Für Verhaltensauffälligkeiten im Kindes- und Jugendalter gibt es nie einfache Erklärungen. Viele Verhaltensweisen sind auch Fachleuten lange Zeit unerklärlich. Hinzu kommt die Tatsache, dass unser Verständnis von kindlichem Verhalten, unser Bild vom Kind, einem ständigen Wandel unterliegt. Darf ein Kind widersprechen? Darf es laut und wild sein? Darf es seinen Ärger laut hinausschreien oder muss es sich beherrschen können? Das sind Fragen, auf die unsere Großeltern, unsere Eltern und wir unterschiedliche Antworten geben würden. Derzeit ist ein Trend in Richtung „Funktionieren“ zu beobachten: Wer sich nicht wie ein Rädchen ins Getriebe einfügt, wird aussortiert. Das gilt für Kinder, Jugendliche und Erwachsene gleichermaßen.

Angeboren oder erworben?

Wenn mit einer ADS-Diagnose Verhaltensweisen beschrieben werden, was erklärt dann dieses Verhalten? Eine genetische Mitverursachung ist wahrscheinlich, hinzu kommen äußere Ursachen und Einflüsse, die aus der Veranlagung ein Krankheitsbild machen können. Gleiches wird auch bei anderen psychiatrischen Störungen angenommen. Welchen Anteil die Genetik hat und welchen Einflüsse aus der Umwelt, lässt sich nicht bestimmen.

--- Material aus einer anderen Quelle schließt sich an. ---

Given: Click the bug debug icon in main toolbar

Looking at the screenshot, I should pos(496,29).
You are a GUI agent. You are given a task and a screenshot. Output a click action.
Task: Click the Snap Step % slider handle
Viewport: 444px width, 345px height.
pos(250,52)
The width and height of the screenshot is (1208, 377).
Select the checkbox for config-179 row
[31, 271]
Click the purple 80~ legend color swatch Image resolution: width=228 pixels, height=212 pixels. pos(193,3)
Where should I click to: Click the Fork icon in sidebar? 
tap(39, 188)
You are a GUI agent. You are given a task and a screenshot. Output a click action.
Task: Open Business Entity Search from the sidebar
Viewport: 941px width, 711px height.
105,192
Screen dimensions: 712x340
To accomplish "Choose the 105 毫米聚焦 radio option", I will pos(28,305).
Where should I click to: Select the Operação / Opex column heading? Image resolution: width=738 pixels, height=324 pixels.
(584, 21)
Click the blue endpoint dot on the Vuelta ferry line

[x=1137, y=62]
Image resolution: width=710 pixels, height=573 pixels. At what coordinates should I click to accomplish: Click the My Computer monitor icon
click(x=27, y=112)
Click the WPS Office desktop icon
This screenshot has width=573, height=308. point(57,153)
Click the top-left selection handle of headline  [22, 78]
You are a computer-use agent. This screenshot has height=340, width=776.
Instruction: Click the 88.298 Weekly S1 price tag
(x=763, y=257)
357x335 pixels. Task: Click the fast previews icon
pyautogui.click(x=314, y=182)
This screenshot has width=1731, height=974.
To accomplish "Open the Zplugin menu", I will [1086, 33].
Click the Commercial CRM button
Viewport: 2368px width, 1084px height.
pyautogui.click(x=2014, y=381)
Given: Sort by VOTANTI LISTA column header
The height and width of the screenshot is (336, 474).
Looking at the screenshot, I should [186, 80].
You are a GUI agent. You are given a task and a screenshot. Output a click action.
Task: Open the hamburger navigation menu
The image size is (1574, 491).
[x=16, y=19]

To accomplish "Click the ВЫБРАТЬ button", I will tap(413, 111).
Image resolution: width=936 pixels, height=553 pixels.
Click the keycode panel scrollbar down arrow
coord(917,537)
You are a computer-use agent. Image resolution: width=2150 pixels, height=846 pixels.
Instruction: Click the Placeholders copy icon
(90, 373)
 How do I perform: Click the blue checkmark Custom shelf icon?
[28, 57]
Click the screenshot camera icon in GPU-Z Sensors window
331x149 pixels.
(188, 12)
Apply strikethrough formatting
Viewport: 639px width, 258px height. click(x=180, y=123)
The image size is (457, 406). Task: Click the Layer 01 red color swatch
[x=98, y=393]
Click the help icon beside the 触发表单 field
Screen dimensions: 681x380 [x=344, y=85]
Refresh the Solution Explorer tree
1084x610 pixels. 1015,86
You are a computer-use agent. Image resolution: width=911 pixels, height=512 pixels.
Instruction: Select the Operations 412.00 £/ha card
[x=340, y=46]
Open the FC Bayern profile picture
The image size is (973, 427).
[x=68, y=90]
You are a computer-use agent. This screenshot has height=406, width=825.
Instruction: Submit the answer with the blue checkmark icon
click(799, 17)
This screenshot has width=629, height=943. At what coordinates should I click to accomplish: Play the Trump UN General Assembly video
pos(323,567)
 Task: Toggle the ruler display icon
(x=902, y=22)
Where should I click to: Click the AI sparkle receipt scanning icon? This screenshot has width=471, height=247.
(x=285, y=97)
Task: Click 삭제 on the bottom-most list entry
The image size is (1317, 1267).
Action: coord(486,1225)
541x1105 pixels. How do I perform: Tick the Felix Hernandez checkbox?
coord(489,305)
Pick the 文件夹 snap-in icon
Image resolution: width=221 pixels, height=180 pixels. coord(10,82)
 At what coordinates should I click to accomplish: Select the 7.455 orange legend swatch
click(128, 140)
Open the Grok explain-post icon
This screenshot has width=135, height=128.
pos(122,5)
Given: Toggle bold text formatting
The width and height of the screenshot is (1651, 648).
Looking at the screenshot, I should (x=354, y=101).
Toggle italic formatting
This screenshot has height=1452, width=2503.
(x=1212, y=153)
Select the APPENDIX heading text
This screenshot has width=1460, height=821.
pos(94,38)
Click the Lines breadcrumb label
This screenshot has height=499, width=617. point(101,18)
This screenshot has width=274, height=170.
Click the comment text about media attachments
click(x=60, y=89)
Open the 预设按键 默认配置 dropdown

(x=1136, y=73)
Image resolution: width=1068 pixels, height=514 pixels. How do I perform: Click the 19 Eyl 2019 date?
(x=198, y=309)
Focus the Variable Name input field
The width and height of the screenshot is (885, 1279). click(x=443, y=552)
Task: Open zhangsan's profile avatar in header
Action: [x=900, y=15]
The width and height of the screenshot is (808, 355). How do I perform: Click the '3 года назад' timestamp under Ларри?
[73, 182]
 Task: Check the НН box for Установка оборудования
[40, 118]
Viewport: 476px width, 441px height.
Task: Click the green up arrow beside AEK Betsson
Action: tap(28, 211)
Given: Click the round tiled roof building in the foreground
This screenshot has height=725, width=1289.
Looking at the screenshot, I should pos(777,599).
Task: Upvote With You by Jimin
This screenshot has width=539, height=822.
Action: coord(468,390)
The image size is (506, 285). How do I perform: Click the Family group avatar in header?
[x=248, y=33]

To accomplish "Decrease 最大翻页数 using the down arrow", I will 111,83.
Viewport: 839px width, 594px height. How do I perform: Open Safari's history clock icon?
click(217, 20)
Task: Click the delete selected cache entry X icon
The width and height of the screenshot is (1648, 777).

Angeborenes und Erworbenes wirken zusammen und verstärken sich gegenseitig. Umwelteinflüsse verändern die Chemie, Struktur und somit auch die Funktion des Gehirns bis ins Erwachsenenalter. Damit kann die Umwelt auch und gerade bei ADS einen großen Beitrag zur Entwicklung der Persönlichkeit und des Verhaltens ADS-betroffener Menschen leisten.

Unheilbar?

In manchen Büchern und sonstigen Publikationen steht, dass es sich bei ADS um eine angeborene und unheilbare Erkrankung handelt. In Wirklichkeit ändert sich das Erscheinungsbild einer Aufmerksamkeitsstörung im Altersverlauf. Es gibt Menschen, die in jungen Jahren unruhig, verträumt, vergesslich oder schlecht organisiert waren und heute das genaue Gegenteil sind. Eine ADS-Diagnose auf der Grundlage des ICD-10 oder des DSM-IV kann dann nicht mehr ausgesprochen werden. Daneben gibt es aber auch Berichte über negative Entwicklungen: Neben einer reinen Aufmerksamkeitsstörung können sich zusätzliche Schwierigkeiten (z.B. Aggressivität oder soziale Isolierung) einstellen, wenn das Kind bzw. der Jugendliche auf Unverständnis oder Ablehnung stößt. Die wichtigsten Voraussetzungen zur Überwindung einer ADS-Symptomatik sind ein stabiler Rückhalt in der Familie und die zu dem jeweiligen Störungsbild passende Therapie.

Was ist zu tun?

Die Tatsache, dass Medikamente in der erwünschten Weise wirken, beweist nicht, dass es keine alternativen oder zusätzlichen Erklärungen für das auffällige Verhalten eines Kindes, Jugendlichen oder Erwachsenen gibt. Die Erleichterung, die Ritalin und verwandte Medikamente bieten können, darf nicht dazu verleiten, das Problem aus den Augen zu verlieren. Häufig liegen neben dem Aufmerksamkeitsdefizit weitere Schwierigkeiten vor, die ggf. einer anderen oder zusätzlichen Therapie bedürfen. Eltern, die von ihrem Arzt lediglich ein Rezept erhalten haben, sollten sich damit nicht zufrieden geben. Eine umfassende, auch psychosoziale Faktoren berücksichtigende Diagnostik ist erforderlich, um die Therapie zu finden, die Ihnen und Ihrem Kind eine echte Hilfe ist. Das muss nicht in jedem Fall ein Medikament sein.